══ Seite ══

Systematische Theologie: Ethik

Autor/Hrsg.:

Schulte, Patrick

Titel/Untertitel:

Wirtschaftsethik und die Grenzen des Marktes.

Verlag:

Tübingen: Mohr Siebeck 2014. XII, 259 S. = Perspektiven der Ethik, 2. Kart. EUR 59,00. ISBN 978-3-16-152563-6.

Rezensent:

Ewald Stübinger

Das Buch basiert auf einer philosophischen Dissertation (2012, bei K. Steigleder, Bochum) und verfolgt drei zentrale Forschungs- und Erkenntnisziele: die Frage 1. nach den Grenzen des Marktes; 2. nach der Rechtfertigung von gesellschaftlicher Ungleichheit und 3. nach dem Abbau der strukturellen Unterlegenheit der Arbeitnehmer in Marktwirtschaften. Vorgeschaltet ist eine Auseinandersetzung mit den wirtschaftsethischen Ansätzen von Karl Homann und Peter Ulrich (Teil 1, 7–75). Argumentativ bewegt sich die Arbeit im transdisziplinären Bereich zwischen Philosophie (Begründung), Ethik (Praxisbezug) und Wirtschaftswissenschaft (Gegenstandsbezug). Religiös-theologische Referenzen finden sich keine.

═══
══ Datensätze ══

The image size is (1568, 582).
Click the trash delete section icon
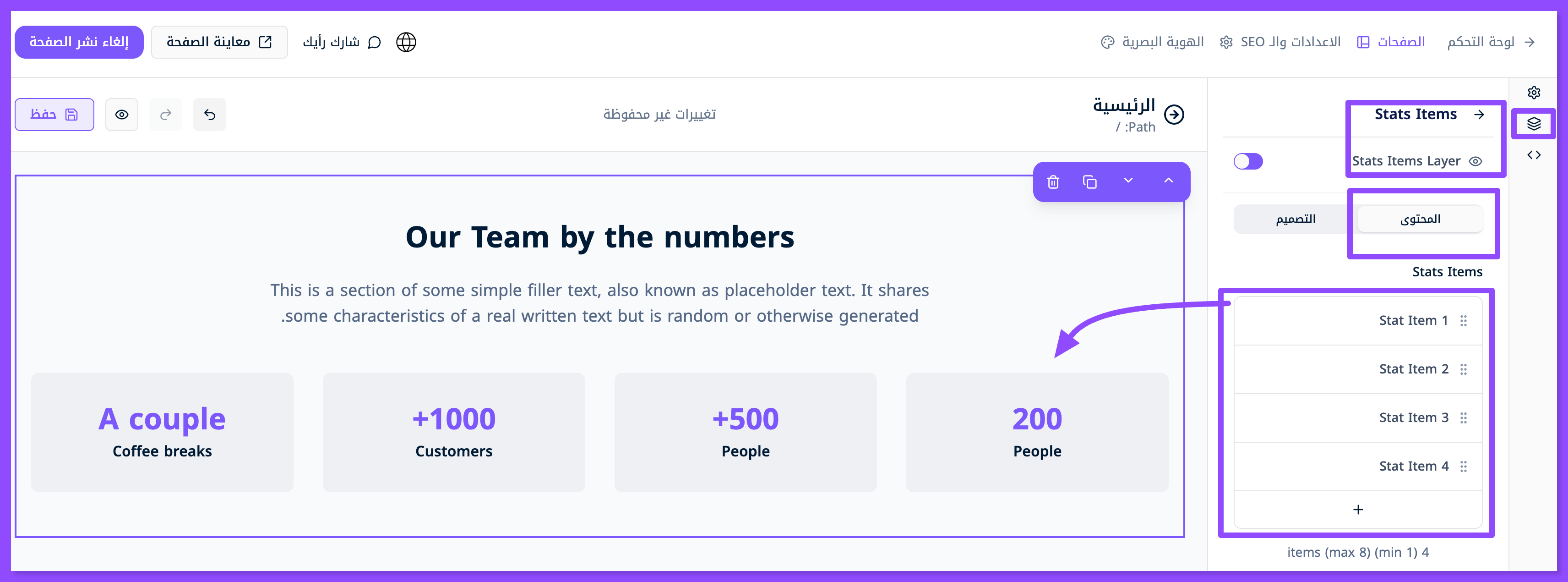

═══
══ Datensätze ══

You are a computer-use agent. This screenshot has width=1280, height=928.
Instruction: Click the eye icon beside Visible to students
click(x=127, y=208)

═══

#### Ziele
**1.** Beantworten Sie folgende Fragen zur Buchbesprechung:
(a) In welchem Verlag und in welchem Jahr ist das Buch erschienen?
(b) Wer hat das Buch rezensiert?
(c) Welche Seiten umfasst Teil 1?
**2.** Wie lautet in der Buchbesprechung der Abschnitt von „Das Buch basiert“ bis einschließlich „finden sich keine.“? Schreiben Sie ihn wortgetreu ab.

#### Schriftliche Antworten
**1.**
(a) Bei Mohr Siebeck in Tübingen, 2014.
(b) Ewald Stübinger.
(c) Die Seiten 7–75.

**2.**
Das Buch basiert auf einer philosophischen Dissertation (2012, bei K. Steigleder, Bochum) und verfolgt drei zentrale Forschungs- und Erkenntnisziele: die Frage 1. nach den Grenzen des Marktes; 2. nach der Rechtfertigung von gesellschaftlicher Ungleichheit und 3. nach dem Abbau der strukturellen Unterlegenheit der Arbeitnehmer in Marktwirtschaften. Vorgeschaltet ist eine Auseinandersetzung mit den wirtschaftsethischen Ansätzen von Karl Homann und Peter Ulrich (Teil 1, 7–75). Argumentativ bewegt sich die Arbeit im transdisziplinären Bereich zwischen Philosophie (Begründung), Ethik (Praxisbezug) und Wirtschaftswissenschaft (Gegenstandsbezug). Religiös-theologische Referenzen finden sich keine.